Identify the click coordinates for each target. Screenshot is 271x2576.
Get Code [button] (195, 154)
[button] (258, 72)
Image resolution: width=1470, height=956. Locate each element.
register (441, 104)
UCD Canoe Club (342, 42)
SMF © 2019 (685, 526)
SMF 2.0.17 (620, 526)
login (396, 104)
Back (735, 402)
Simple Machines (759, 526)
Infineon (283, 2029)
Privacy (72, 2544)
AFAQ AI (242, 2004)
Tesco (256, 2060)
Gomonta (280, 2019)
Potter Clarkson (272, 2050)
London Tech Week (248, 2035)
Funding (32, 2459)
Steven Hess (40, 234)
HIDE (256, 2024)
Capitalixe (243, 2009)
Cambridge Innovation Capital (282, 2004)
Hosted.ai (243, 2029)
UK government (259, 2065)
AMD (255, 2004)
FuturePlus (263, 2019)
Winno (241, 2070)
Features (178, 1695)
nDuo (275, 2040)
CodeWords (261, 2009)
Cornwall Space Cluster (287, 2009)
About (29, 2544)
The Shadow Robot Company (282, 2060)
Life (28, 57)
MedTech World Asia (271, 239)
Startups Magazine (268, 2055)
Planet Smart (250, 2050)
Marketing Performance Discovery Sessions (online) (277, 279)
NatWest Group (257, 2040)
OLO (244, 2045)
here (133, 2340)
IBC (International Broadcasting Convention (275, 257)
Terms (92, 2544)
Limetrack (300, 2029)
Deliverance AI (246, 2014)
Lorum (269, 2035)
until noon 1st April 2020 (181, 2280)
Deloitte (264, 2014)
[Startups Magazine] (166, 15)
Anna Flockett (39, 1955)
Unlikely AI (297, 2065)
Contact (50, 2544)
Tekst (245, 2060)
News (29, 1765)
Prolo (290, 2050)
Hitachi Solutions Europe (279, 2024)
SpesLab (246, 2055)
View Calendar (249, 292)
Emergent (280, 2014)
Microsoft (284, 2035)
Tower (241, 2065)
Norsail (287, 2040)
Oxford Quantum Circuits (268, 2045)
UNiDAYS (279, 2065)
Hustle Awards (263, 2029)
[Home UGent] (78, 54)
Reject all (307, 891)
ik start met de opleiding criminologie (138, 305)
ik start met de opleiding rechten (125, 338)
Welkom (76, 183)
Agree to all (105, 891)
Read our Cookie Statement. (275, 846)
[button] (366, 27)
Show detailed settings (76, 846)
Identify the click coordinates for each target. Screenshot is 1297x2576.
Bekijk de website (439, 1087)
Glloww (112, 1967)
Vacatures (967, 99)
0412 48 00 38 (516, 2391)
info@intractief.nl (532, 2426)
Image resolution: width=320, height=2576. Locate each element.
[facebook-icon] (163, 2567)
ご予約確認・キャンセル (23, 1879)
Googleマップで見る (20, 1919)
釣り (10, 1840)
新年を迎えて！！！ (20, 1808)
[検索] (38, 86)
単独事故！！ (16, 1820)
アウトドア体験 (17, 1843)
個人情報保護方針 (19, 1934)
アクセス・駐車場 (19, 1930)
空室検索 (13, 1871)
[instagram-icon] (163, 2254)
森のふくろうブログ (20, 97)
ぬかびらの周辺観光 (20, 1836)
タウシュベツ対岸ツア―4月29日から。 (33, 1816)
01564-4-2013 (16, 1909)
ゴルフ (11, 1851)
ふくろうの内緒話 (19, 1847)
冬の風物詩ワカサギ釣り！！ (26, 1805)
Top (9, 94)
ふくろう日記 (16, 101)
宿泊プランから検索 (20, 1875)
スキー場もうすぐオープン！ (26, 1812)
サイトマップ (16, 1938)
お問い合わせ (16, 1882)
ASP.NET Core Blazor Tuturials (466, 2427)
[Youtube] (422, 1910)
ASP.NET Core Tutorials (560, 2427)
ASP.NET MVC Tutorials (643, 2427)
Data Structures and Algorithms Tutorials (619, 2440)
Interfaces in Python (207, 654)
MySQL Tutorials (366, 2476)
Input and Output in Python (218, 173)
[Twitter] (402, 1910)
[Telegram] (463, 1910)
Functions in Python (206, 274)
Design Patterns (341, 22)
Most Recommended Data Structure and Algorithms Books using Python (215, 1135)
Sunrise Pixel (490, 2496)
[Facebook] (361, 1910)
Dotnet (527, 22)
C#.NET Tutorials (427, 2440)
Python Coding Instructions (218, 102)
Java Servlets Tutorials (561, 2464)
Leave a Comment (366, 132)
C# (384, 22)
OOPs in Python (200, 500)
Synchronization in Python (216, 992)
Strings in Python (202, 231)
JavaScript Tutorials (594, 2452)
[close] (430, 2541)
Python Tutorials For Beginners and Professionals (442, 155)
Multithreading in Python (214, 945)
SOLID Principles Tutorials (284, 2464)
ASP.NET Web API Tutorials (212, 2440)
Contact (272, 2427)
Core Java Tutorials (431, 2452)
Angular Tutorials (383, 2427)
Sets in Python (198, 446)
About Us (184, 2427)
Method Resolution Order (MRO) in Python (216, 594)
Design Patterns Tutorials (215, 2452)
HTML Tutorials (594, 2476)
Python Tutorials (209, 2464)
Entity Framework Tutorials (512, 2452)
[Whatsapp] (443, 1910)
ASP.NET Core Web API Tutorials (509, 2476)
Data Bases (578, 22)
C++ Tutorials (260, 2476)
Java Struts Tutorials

# # # # #

• _Exercise directions_
Here you need to write out the listing above exactly, from its first line to its last.

• _Written solution_
Identify the click coordinates for each target. Screenshot is 271x2576.
Get Code [button] (195, 154)
[button] (258, 72)
Image resolution: width=1470, height=956. Locate each element.
register (441, 104)
UCD Canoe Club (342, 42)
SMF © 2019 (685, 526)
SMF 2.0.17 (620, 526)
login (396, 104)
Back (735, 402)
Simple Machines (759, 526)
Infineon (283, 2029)
Privacy (72, 2544)
AFAQ AI (242, 2004)
Tesco (256, 2060)
Gomonta (280, 2019)
Potter Clarkson (272, 2050)
London Tech Week (248, 2035)
Funding (32, 2459)
Steven Hess (40, 234)
HIDE (256, 2024)
Capitalixe (243, 2009)
Cambridge Innovation Capital (282, 2004)
Hosted.ai (243, 2029)
UK government (259, 2065)
AMD (255, 2004)
FuturePlus (263, 2019)
Winno (241, 2070)
Features (178, 1695)
nDuo (275, 2040)
CodeWords (261, 2009)
Cornwall Space Cluster (287, 2009)
About (29, 2544)
The Shadow Robot Company (282, 2060)
Life (28, 57)
MedTech World Asia (271, 239)
Startups Magazine (268, 2055)
Planet Smart (250, 2050)
Marketing Performance Discovery Sessions (online) (277, 279)
NatWest Group (257, 2040)
OLO (244, 2045)
here (133, 2340)
IBC (International Broadcasting Convention (275, 257)
Terms (92, 2544)
Limetrack (300, 2029)
Deliverance AI (246, 2014)
Lorum (269, 2035)
until noon 1st April 2020 (181, 2280)
Deloitte (264, 2014)
[Startups Magazine] (166, 15)
Anna Flockett (39, 1955)
Unlikely AI (297, 2065)
Contact (50, 2544)
Tekst (245, 2060)
News (29, 1765)
Prolo (290, 2050)
Hitachi Solutions Europe (279, 2024)
SpesLab (246, 2055)
View Calendar (249, 292)
Emergent (280, 2014)
Microsoft (284, 2035)
Tower (241, 2065)
Norsail (287, 2040)
Oxford Quantum Circuits (268, 2045)
UNiDAYS (279, 2065)
Hustle Awards (263, 2029)
[Home UGent] (78, 54)
Reject all (307, 891)
ik start met de opleiding criminologie (138, 305)
ik start met de opleiding rechten (125, 338)
Welkom (76, 183)
Agree to all (105, 891)
Read our Cookie Statement. (275, 846)
[button] (366, 27)
Show detailed settings (76, 846)
Identify the click coordinates for each target. Screenshot is 1297x2576.
Bekijk de website (439, 1087)
Glloww (112, 1967)
Vacatures (967, 99)
0412 48 00 38 (516, 2391)
info@intractief.nl (532, 2426)
Image resolution: width=320, height=2576. Locate each element.
[facebook-icon] (163, 2567)
ご予約確認・キャンセル (23, 1879)
Googleマップで見る (20, 1919)
釣り (10, 1840)
新年を迎えて！！！ (20, 1808)
[検索] (38, 86)
単独事故！！ (16, 1820)
アウトドア体験 (17, 1843)
個人情報保護方針 (19, 1934)
アクセス・駐車場 (19, 1930)
空室検索 (13, 1871)
[instagram-icon] (163, 2254)
森のふくろうブログ (20, 97)
ぬかびらの周辺観光 (20, 1836)
タウシュベツ対岸ツア―4月29日から。 (33, 1816)
01564-4-2013 (16, 1909)
ゴルフ (11, 1851)
ふくろうの内緒話 (19, 1847)
冬の風物詩ワカサギ釣り！！ (26, 1805)
Top (9, 94)
ふくろう日記 (16, 101)
宿泊プランから検索 (20, 1875)
スキー場もうすぐオープン！ (26, 1812)
サイトマップ (16, 1938)
お問い合わせ (16, 1882)
ASP.NET Core Blazor Tuturials (466, 2427)
[Youtube] (422, 1910)
ASP.NET Core Tutorials (560, 2427)
ASP.NET MVC Tutorials (643, 2427)
Data Structures and Algorithms Tutorials (619, 2440)
Interfaces in Python (207, 654)
MySQL Tutorials (366, 2476)
Input and Output in Python (218, 173)
[Twitter] (402, 1910)
[Telegram] (463, 1910)
Functions in Python (206, 274)
Design Patterns (341, 22)
Most Recommended Data Structure and Algorithms Books using Python (215, 1135)
Sunrise Pixel (490, 2496)
[Facebook] (361, 1910)
Dotnet (527, 22)
C#.NET Tutorials (427, 2440)
Python Coding Instructions (218, 102)
Java Servlets Tutorials (561, 2464)
Leave a Comment (366, 132)
C# (384, 22)
OOPs in Python (200, 500)
Synchronization in Python (216, 992)
Strings in Python (202, 231)
JavaScript Tutorials (594, 2452)
[close] (430, 2541)
Python Tutorials For Beginners and Professionals (442, 155)
Multithreading in Python (214, 945)
SOLID Principles Tutorials (284, 2464)
ASP.NET Web API Tutorials (212, 2440)
Contact (272, 2427)
Core Java Tutorials (431, 2452)
Angular Tutorials (383, 2427)
Sets in Python (198, 446)
About Us (184, 2427)
Method Resolution Order (MRO) in Python (216, 594)
Design Patterns Tutorials (215, 2452)
HTML Tutorials (594, 2476)
Python Tutorials (209, 2464)
Entity Framework Tutorials (512, 2452)
[Whatsapp] (443, 1910)
ASP.NET Core Web API Tutorials (509, 2476)
Data Bases (578, 22)
C++ Tutorials (260, 2476)
Java Struts Tutorials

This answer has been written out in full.